I can't say enough good things about this series. If it were just the twisted time travel it would be an amazing set of books. But there's more, because once the timelines diverge, so does technology. So you get your standard steampunk stuff of airships and the like, but you also get eugenics, where animals are manipulated to do things for us. Like giant swans you can fly through the sky with, giant spiders you can gut and then replace with a steampowered framework to ride around in (doesn't that make you think of a certain tripod creation of a certain author from around that time period-ish? Yeah, we meet him too). I'm partial to the "broom cats" who use their fur to pick up dust and then lick it off. Who needs a rumba?!
There are people who turn into plants, and plants that walk around. You're in London, and Africa and India. You're even in the future, since the books where written in the 2010's, when he actually jumped ahead to 2020 I was curious if COVID would be there (of course not, and by then history was so distorted that it wasn't something one could infer from our 2010 anyway).
But the best part was how convinced I was of how neatly the author took real history and people, and merged them into this utterly insane setting with vampires and psychics and clockwork men. He took what he knew about the personalities of the various characters and extrapolated how they might react when presented with certain scenarios. At the end of every book he provided some blubs on the real characters and events as they really happened. This was handy for me since I wasn't familiar with most of the characters. I'm into history but not into explorers trying to find the source of the Nile for example.
Now, those books finished, October came around and years ago I had downloaded a bunch of vampire books off of Project Gutenberg. Every year I pick one to read, and this year I had chose Vikram and the Vampire. Now you can imagine what I thought when I realized, though I had picked this book without having read Burton & Swinburne, nor knowing anything about the book, that it was written by none other than Sir Richard Francis Burton himself! The real one that is!
And the weirdness doesn't end there. I had picked a second vampire book to read for October way back in January. I picked Tim Powers' Hide Me Among the Graves. And who should it be about? The Rossetti family, two of which are poets and make an appearance in...drumroll...the Burton & Swinburne series...and in return, Swinburne is himself a key character in Hide Me Among the Graves. This was just seriously weird. Kind of cool but a bit creepy too. Like I can't get away from these characters now. And I guess Swinburne really must have been quite the real world character since all the strange quirks he has in the one series shows up in the other book as well. Poor guy had one more alternate history to live through, you'd think he'd gone through enough already!

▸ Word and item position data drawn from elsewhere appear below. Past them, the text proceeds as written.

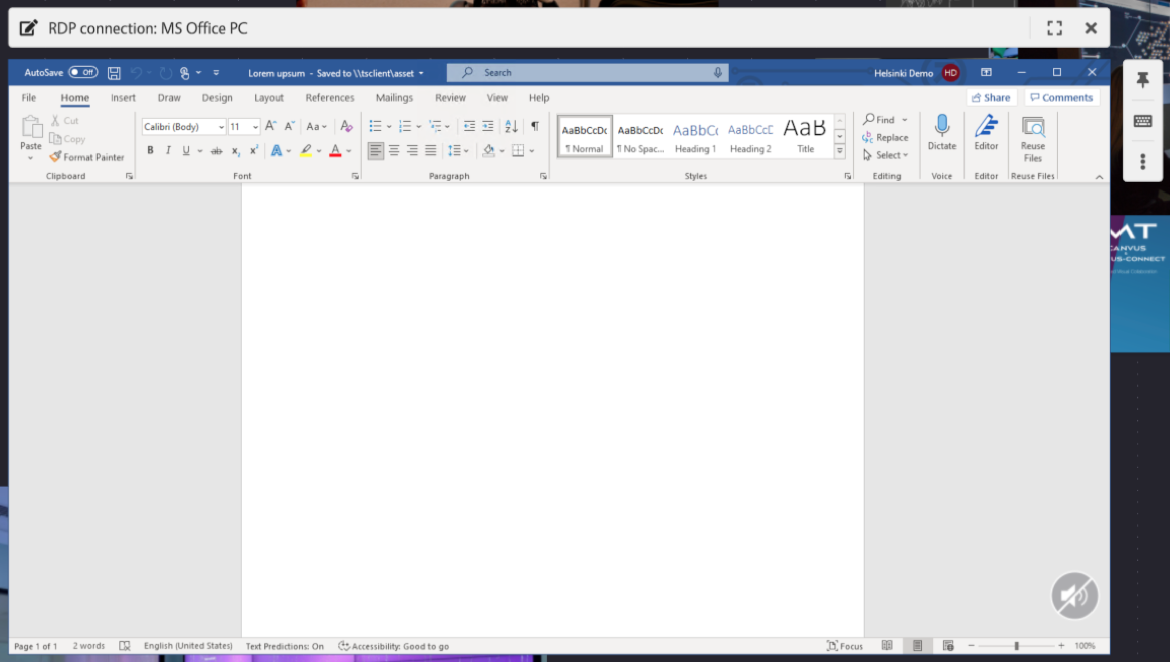Image resolution: width=1170 pixels, height=662 pixels.
Task: Expand the Line Spacing options
Action: 467,150
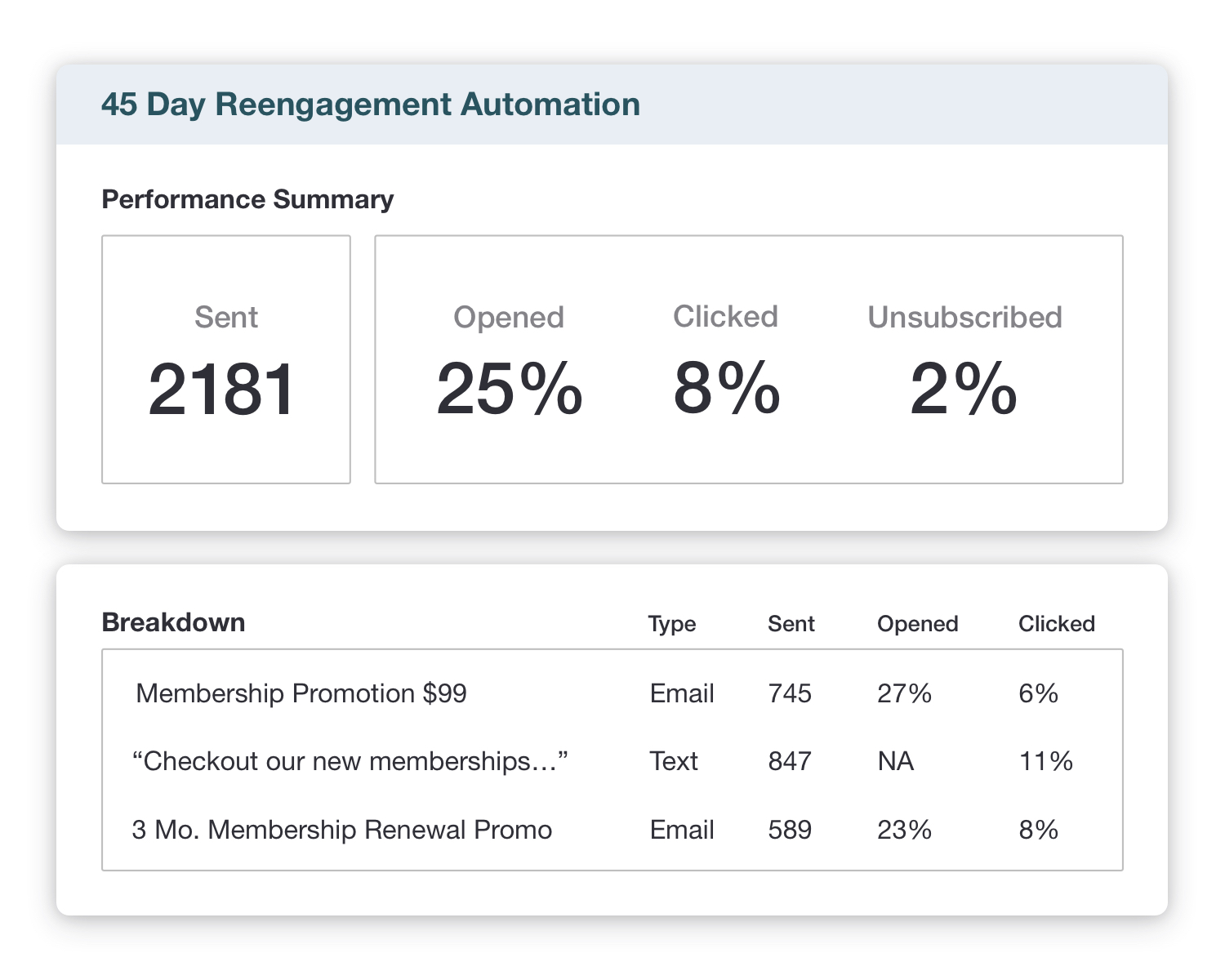1225x980 pixels.
Task: Click the 45 Day Reengagement Automation title
Action: [x=370, y=105]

I think this is a series worth reading twice, especially once you know how it ends, it would change the way your read it since there are things you would know what you weren't supposed to know yet. In fact...I wonder how much the author knew when he started. Was it just a trilogy to start with and hence why it wrapped up so neatly there? Or did he have plans from the start to overturn even that?
I can stop saying how well done a time travel/alternate history this was. Very complex but at the same time it all worked out, all without the reader being left completely confused or getting lost along the way.
Now there are bunch of additional content that comes in Kindle format only...they are kind of pricey for what they are, short stories and other odds and ends...but I love this series so much I may just have to give in and truly complete the entire series.